Tek’s acquisitions are destined for a planned private museum in Shanghai, which is slated to open in 2013. His ambition for this museum to be a showcase of Chinese contemporary art history was first signalled in October 2010 when he bought Zhang Xiaogang’s early masterpiece "Chapter of a New Century — Birth of the People’s Republic of China II" (1992 ) at Sotheby’s Hong Kong.

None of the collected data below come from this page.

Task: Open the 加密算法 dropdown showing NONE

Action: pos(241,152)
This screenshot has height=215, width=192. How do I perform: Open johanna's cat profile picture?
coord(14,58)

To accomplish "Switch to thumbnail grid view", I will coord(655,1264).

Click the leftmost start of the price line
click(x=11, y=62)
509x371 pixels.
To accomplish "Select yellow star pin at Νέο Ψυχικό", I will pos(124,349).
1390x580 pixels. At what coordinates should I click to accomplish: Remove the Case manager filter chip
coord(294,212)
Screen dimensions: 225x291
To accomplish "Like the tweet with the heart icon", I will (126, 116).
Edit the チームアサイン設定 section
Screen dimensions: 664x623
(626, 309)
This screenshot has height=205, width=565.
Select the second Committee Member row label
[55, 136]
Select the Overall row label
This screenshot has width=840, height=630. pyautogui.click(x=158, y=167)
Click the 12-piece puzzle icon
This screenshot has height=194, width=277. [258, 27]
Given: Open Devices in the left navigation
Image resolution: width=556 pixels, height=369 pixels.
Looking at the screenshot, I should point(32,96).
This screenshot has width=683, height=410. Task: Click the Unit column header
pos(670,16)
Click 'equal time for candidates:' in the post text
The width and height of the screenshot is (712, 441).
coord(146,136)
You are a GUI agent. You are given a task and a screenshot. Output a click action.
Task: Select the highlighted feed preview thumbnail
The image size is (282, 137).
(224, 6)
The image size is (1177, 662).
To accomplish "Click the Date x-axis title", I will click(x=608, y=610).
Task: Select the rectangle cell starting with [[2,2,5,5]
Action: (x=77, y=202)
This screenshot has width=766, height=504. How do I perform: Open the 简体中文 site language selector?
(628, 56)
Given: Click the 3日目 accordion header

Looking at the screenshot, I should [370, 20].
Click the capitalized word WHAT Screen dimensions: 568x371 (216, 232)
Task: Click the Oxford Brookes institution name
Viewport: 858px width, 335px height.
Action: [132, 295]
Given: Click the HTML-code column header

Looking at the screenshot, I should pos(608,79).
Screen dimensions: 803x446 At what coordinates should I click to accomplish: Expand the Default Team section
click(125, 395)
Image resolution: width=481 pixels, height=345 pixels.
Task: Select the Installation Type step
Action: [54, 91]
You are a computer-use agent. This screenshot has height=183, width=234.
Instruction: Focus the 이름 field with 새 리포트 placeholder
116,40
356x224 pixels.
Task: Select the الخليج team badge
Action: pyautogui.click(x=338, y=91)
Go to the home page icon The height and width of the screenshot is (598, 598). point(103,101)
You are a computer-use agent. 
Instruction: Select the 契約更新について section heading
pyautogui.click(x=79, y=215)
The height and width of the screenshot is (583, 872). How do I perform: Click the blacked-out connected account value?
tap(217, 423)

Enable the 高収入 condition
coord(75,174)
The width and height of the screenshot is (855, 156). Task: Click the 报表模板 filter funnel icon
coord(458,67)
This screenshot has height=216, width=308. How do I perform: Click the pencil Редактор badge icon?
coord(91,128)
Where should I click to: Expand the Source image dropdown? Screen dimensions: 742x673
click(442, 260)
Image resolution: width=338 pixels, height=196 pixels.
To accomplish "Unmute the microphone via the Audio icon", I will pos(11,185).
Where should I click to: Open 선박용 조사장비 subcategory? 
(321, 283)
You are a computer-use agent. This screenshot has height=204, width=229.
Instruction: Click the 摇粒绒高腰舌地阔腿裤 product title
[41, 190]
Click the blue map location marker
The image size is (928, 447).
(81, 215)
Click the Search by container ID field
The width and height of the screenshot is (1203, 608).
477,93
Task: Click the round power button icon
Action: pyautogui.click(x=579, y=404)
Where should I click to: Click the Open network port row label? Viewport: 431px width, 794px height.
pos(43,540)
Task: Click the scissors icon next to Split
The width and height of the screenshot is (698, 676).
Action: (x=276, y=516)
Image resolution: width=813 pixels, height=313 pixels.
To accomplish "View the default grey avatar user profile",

Last night’s purchases would appear to confirm the seriousness of his intention. The headline acquisition was Zhang’s “Bloodline – Big Family: Big Family No.2” (1993), which he secured for US$6.69 million, against a high estimate of $4.5 million. The work had been held in the same private collection since 1996 and is one of the earliest examples of the Bloodline series, which is of central importance not just in Zhang’s oeuvre but in the history of Chinese contemporary art. Tek also acquired a strong early work by Fang Lijun, “1993 No. 4” — which was created for the 1993 Venice Biennale — for US$3.67 million against a high estimate of $3.2 million, as well as early works by Wang Guangyi and Song Ling.
The success of this sale as a whole, with 75% sold by lot and 89% by value, confirms the trend of the season, the strength of which is assuaging fears that the slowdown in the Chinese art market appreciable in fall 2011 might accelerate this year. The opening days have already seen a 100% sold pair of wine auctions and solid results in the Chinese 20th Century Art and Southeast Asian Modern and Contemporary sales. Attention now turns to the market’s “sweet spot,” Chinese traditional modern painting today (Tuesday) and to Chinese porcelain and works of art tomorrow. Fireworks are expected at the latter as its headline lot is an extremely rare Song Dynasty (960-1279) brush washer, fired in the Dynasty’s fabled Ru kilns. Consigned from a private collection in Japan, there are reportedly only another six like it in private hands. Market watchers will be focussed not just on the price, which could far exceed its fairly conservative estimate of US$7.7 - $10.3 million, but on determining who picks up the prize. If it goes to mainland China it would signal a change in a market that has hitherto eschewed the subtlety of the Song for the flashier charms of the Qing Dynasty (1644-1911).